LE MODERE KGALEMA MOTLANTHE PREND LE POUVOIR

L’ex-président sud-africain Thabo Mbeki a cédé jeudi la place à un nouveau chef de l’Etat auquel il lègue, après neuf ans de pouvoir, un pays en proie à une crise économique, sociale et politique. A une minute après minuit, le mandat de Thabo Mbeki a pris fin. L’Assemblée nationale, dominée par le Congrès national africain (ANC), doit élire son successeur à 11H00 (09H00 GMT). Le modéré Kgalema Motlanthe a été élu jeudi 25 septembre 2008, président de l’Afrique du Sud par l’Assemblée nationale, après la démission forcée du chef de l’Etat Thabo Mbeki, renvoyé par son propre parti sur fond de dissensions internes. Sur les 360 députés présents, 269 ont voté en faveur de M. Motlanthe, le numéro deux du Congrès national africain (ANC) au pouvoir, a annoncé le président de la Cour constitutionnelle, Pius Langa, qui dirigeait la session parlementaire. 50 ont préféré le candidat de l’Alliance démocratique (DA, opposition), et 41 ont remis des bulletins blancs. Avant l’ouverture de la séance, les députés proches de Jacob Zuma, président de l’ANC et rival de M. Mbeki, ont chanté et dansé pour manifester leur liesse.
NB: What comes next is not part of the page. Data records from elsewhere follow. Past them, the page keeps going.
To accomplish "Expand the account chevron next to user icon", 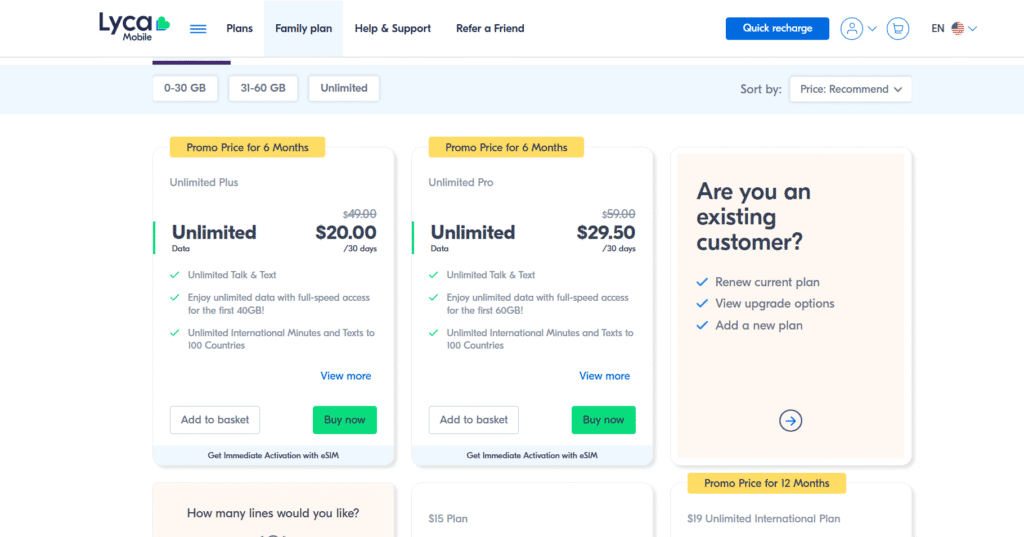I will [873, 29].
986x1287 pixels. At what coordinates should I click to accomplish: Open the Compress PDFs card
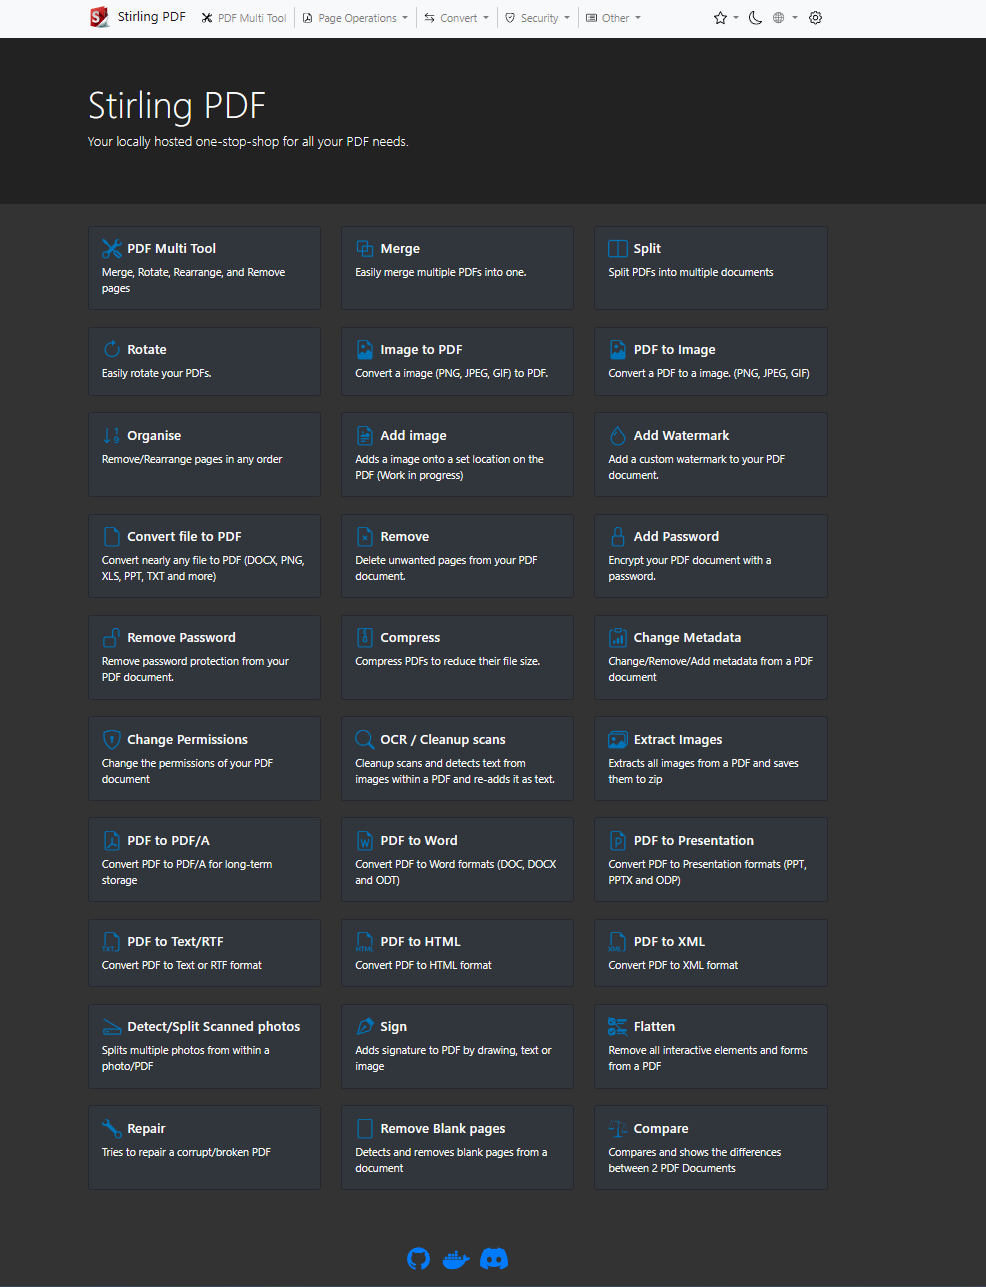(x=457, y=656)
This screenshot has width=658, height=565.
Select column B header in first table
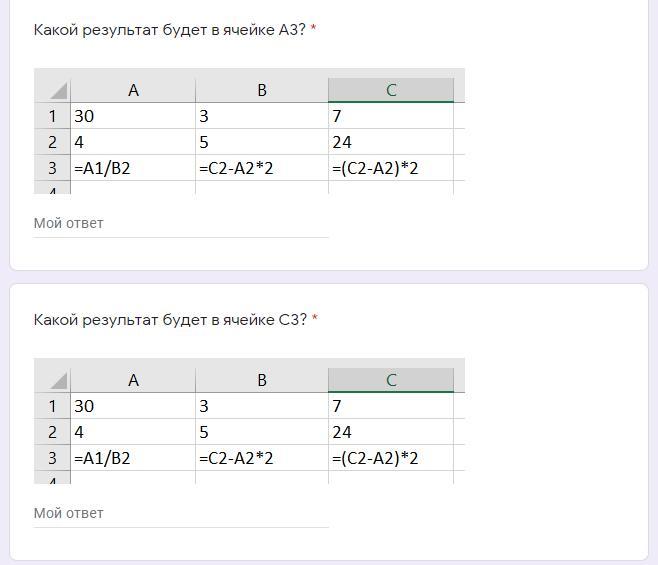point(262,90)
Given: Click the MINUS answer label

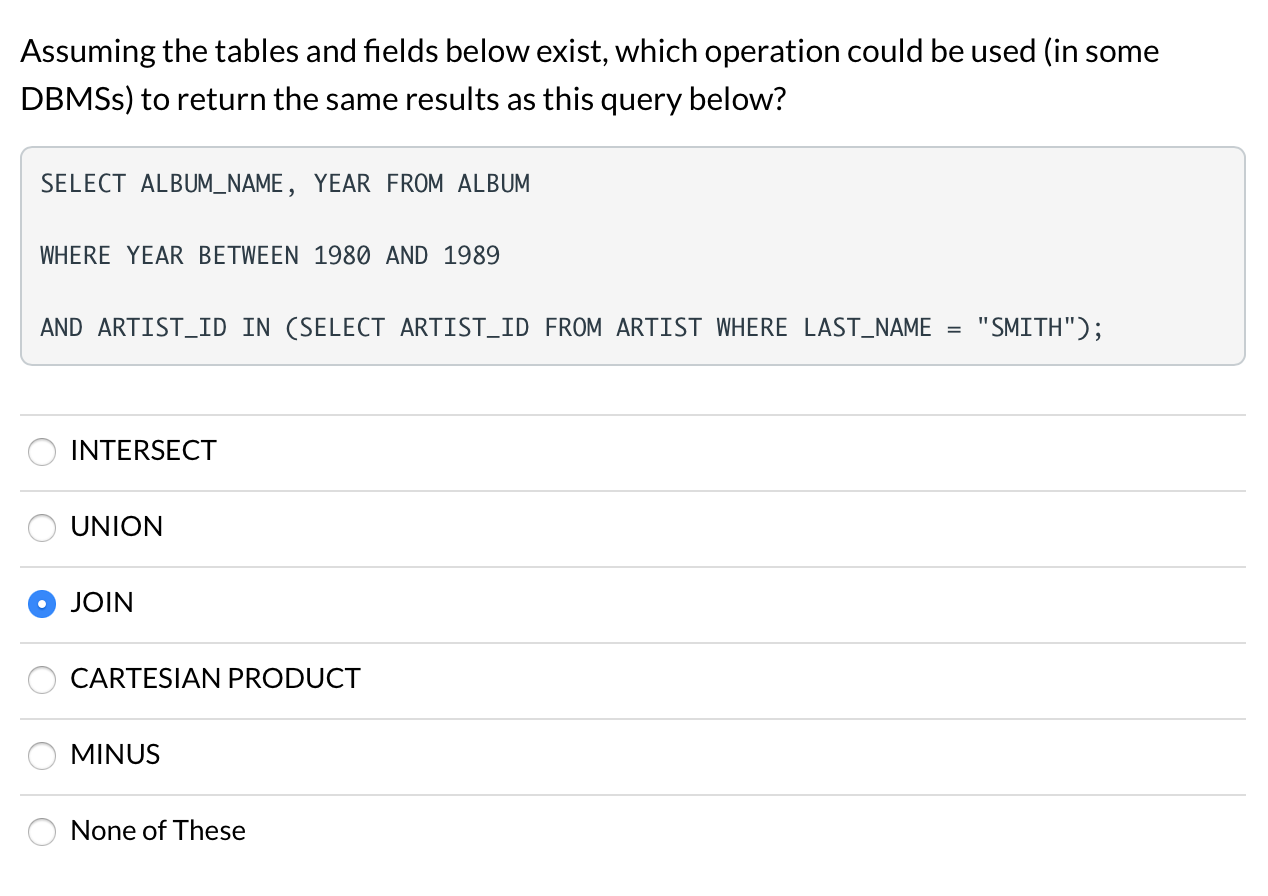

PRESTATION DE SERMON DE M. KGALEMA MOTLANTHE

Juste après son élection par l’Assemblée nationale, Kgalema Motlanthe a prêté serment : « Je jure que je serai fidèle à la République d’Afrique du Sud et obéirai, observerai, défendrai et protègerai la Constitution et les autres lois de la République », a-til déclaré lors d’une cérémonie officielle à Thuynhuys, la résidence présidentielle du Cap, la capitale parlementaire (sud-ouest). « J’accepte d’être le président élu de l’Afrique du Sud. Je suis profondément honoré par la foi placée en moi par les membres de l’Assemblée », avait auparavant déclaré Kgalema Motlanthe. « J’assume cette responsabilité pleinement conscient des devoirs et responsabilités attachés à cette haute fonction et des attentes que le peuple d’Afrique du Sud place à juste titre dans le président de la République », a-t-il ajouté.
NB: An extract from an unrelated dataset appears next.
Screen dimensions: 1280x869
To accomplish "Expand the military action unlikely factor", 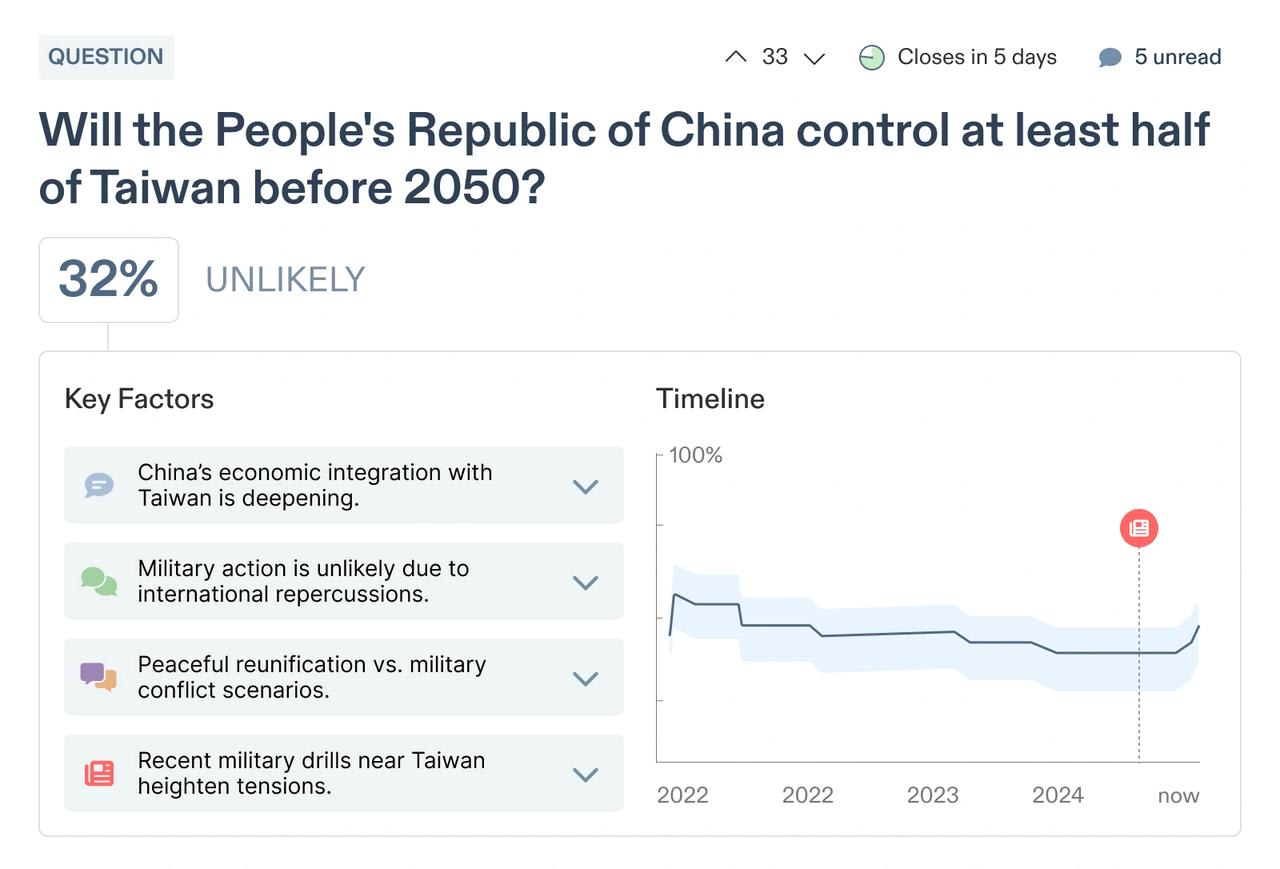I will [585, 582].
PASSAGE DU POUVOIR SUR FOND DE CRISE

L’ex-président sud-africain Thabo Mbeki a cédé après neuf ans de pouvoir, un pays en proie à une crise économique, sociale et politique. Elu président en 1999, Mbeki avait pris la difficile relève du héros planétaire Nelson Mandela deux ans après avoir pris la tête de l’ultra majoritaire Congrès national africain (ANC). M. Motlanthe devrait former très rapidement son gouvernement, où le populaire ministre des Finances Trevor Manuel, considéré comme l’artisan de la croissance soutenue de l’Afrique du Sud post- apartheid, doit siéger. M. Motlanthe, connu pour sa modération et son calme, aura pour principale mission d’apaiser les rivalités internes à l’ANC en perspective des élections générales au deuxième trimestre 2009. Pour l’instant, il est prévu que le chef de l’ANC, Jacob Zuma, soit le candidat du parti à la présidentielle de 2009.
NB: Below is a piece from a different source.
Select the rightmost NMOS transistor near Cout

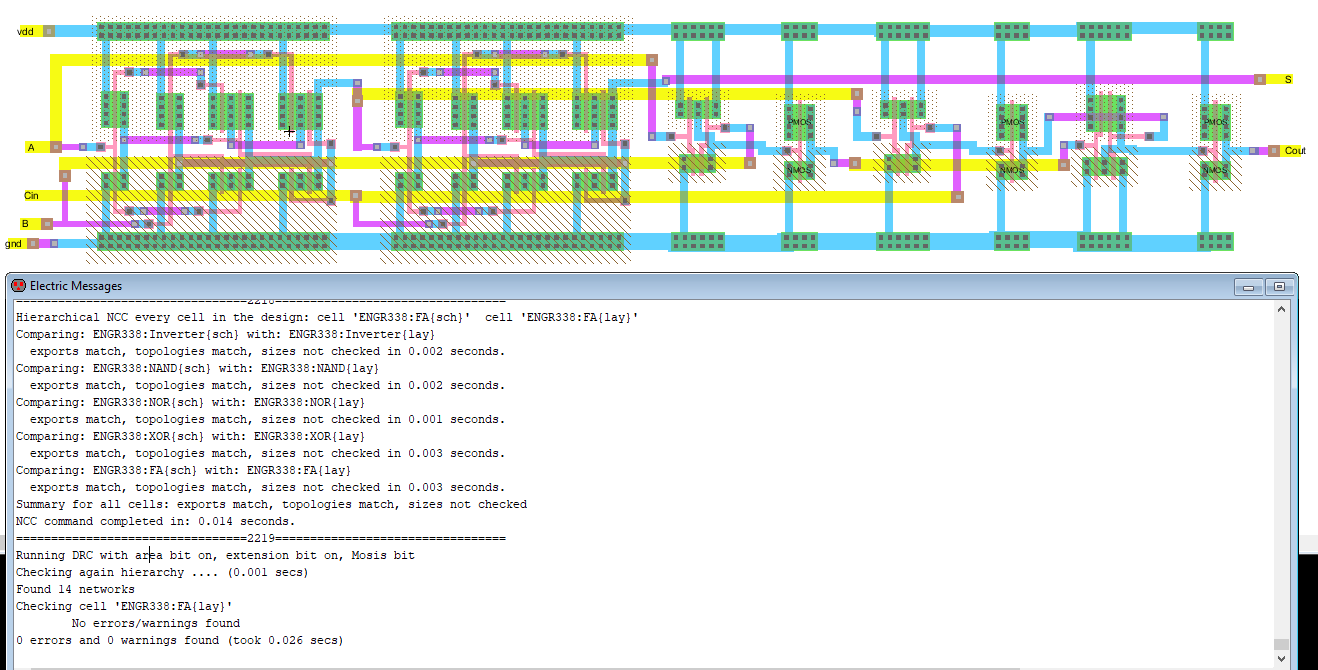click(1215, 170)
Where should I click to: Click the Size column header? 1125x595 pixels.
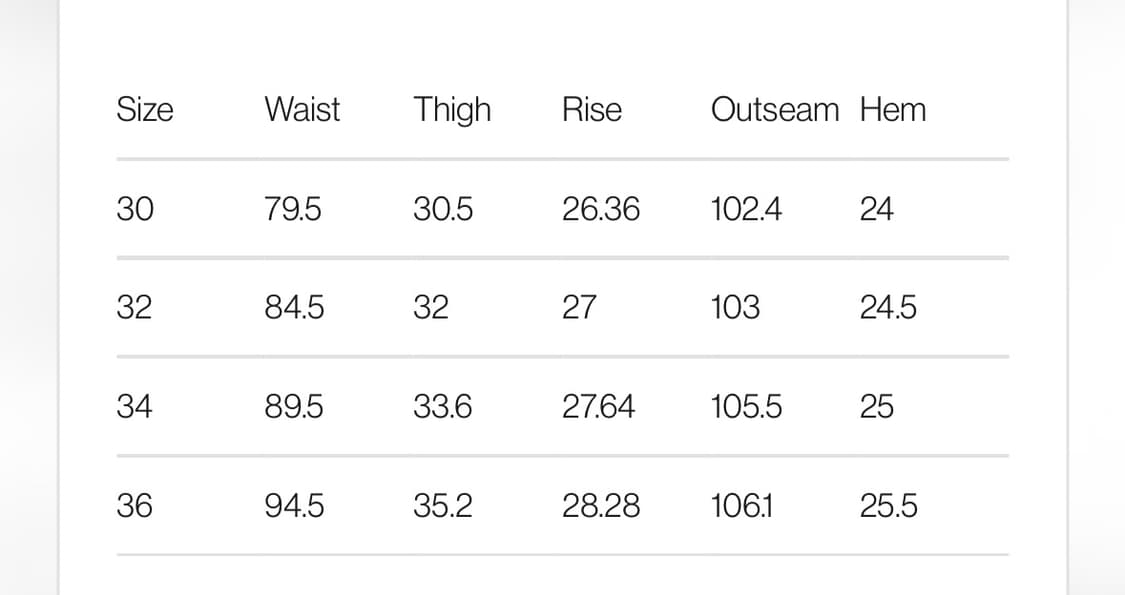tap(145, 110)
QUELLES SONT LES DIFFICULTES QU’ATTENDENT M. MOTLANTHE

M. Motlanthe devrait former très rapidement son gouvernement, où le populaire ministre des Finances Trevor Manuel, considéré comme l’artisan de la croissance soutenue de l’Afrique du Sud post- apartheid, doit siéger. Il est le troisième chef de l’Etat depuis l’avènement de la démocratie multiraciale en Afrique du Sud en 1994, après Nelson Mandela et Thabo Mbeki M. Motlanthe, connu pour sa modération et son calme, aura pour principale mission d’apaiser les rivalités internes à l’ANC en perspective des élections générales au deuxième trimestre 2009. Dans ce cadre volatil, Kgalema Motlanthe devra également lancer les prémices d’une réorientation sociale de la politique gouvernementale. L’Afrique du Sud, où 43% de la population vit toujours avec moins de deux dollars par jour en dépit de la croissance, connaît des tensions sociales de plus en plus perceptibles. L’immense pauvreté des masses coexiste avec l’opulence d’une nouvelle classe dirigeante, qui s’arroge les bénéfices d’une politique de discrimination positive visant en principe à corriger les inégalités héritées de l’apartheid. Juste après son élection, le candidat de l’opposition, Joe Seremane, a exhorté le nouveau président à “agir avec célérité pour calmer les craintes tant internationales que nationales”, en formant le gouvernement qui dirigera le pays jusqu’aux élections générales du 2e trimestre 2009. “Ce pays a urgemment besoin d’une direction résolue et forte, qui réduise la profonde anxiété générée chez de nombreux d’entre nous par les combats internes au sein du parti au pouvoir”, a-t-il ajouté, suscitant une approbation de la tête du chef de l’Etat.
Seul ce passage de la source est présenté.